"So much happens to her," director Sam Raimi told the L.A. Times of his lead actress Alison Lohman. "She has pumps placed inside her body to spew blood, inside her nostril, when she's got this big bloody nose scene. I have dummies that were made with extra wide jaw openings… to suckle her face with slime oozing out of it. And then I had to bury her in about 800 pounds of mud. And then we had puppets that were designed just to projectile-vomit maggots inside her mouth… It was the most fun I've had in 20 years directing pictures."
The best thing about Drag Me To Hell is that Sam’s enthusiasm for his work is right there on the screen. Oh sure, it never quite reaches the heights of inspired lunacy that Raimi’s earlier Evil Dead movies do, but there’s still enough cartoonish craziness going on to make Drag Me To Hell one of the more fun horror flicks of recent years. The tooth and nail slugfest between Lohman’s character and the old Gypsy which takes place inside a locked car is worth the price of admission alone. And when you throw in the completely insane séance sequence, of which I’ll spoil nothing, you’ve got a full evening of shrieks and giggles to look forward to.

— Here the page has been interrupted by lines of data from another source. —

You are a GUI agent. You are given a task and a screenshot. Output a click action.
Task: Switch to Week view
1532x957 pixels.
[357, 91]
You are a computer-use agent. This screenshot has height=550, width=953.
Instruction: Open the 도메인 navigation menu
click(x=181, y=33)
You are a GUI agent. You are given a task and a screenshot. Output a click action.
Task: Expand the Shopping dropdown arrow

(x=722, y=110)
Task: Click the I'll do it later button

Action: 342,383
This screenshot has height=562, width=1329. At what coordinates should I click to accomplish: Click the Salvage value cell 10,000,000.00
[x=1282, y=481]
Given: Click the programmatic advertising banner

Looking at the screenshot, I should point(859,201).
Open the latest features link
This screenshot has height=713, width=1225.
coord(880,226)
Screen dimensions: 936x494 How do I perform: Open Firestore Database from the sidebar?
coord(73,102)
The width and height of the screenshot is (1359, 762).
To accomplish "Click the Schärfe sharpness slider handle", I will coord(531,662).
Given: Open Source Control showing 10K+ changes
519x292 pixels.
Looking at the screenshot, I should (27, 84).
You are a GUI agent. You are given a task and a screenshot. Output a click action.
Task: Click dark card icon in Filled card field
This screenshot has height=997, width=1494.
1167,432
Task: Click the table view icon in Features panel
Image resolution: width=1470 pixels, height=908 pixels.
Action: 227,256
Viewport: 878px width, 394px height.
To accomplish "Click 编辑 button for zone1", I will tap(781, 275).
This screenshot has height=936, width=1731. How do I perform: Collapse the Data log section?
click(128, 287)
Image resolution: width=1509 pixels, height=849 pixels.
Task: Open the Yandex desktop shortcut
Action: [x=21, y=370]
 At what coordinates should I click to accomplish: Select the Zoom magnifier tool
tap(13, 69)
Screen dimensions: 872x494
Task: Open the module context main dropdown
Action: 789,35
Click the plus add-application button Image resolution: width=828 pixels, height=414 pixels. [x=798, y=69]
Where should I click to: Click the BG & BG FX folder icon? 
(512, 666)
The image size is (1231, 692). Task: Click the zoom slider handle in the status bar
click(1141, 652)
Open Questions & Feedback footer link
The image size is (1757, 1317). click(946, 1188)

Plus, there’s more going on than just some icky fun. As Raimi explained to the Times, the story is a morality tale in which the Lohman character, despite being a likable good person, makes a sinful choice in a moment of weakness and suffers mightily for it. But he didn’t want the film to be about just watching her get punished. “We wanted the audience to identify with her and make this choice with her and sin with her in throwing that old woman out. So once they had made that greedy, sinful choice with her, whether they knew it or not, every moment that this demon from Hell, which was sicced on her as punishment, was coming for her, they would have been guilty of that sin too, and it would be coming for them also.”
What Christine goes through as a result of her transgression may seem excessive, but as this week’s gospel reminds us, there really are serious repercussions when we turn our backs on the poor and downtrodden, the ones Jesus names as blessed. As the Rev. Clement D. Thibodeau points out, “Unlike Matthew for whom the Beatitudes contain only blessings, in Luke, there are curses also for those who do not do the works that lead to blessings!… Blessedness here [meaning] becoming intimately united to God.” So when Jesus says “woe to you”, He’s talking about a lot worse fate than a mere mouthful of maggots. He’s talking about eternal separation from God. And though we may not reach that state as gruesomely as Christine, we can share it just the same by following her example.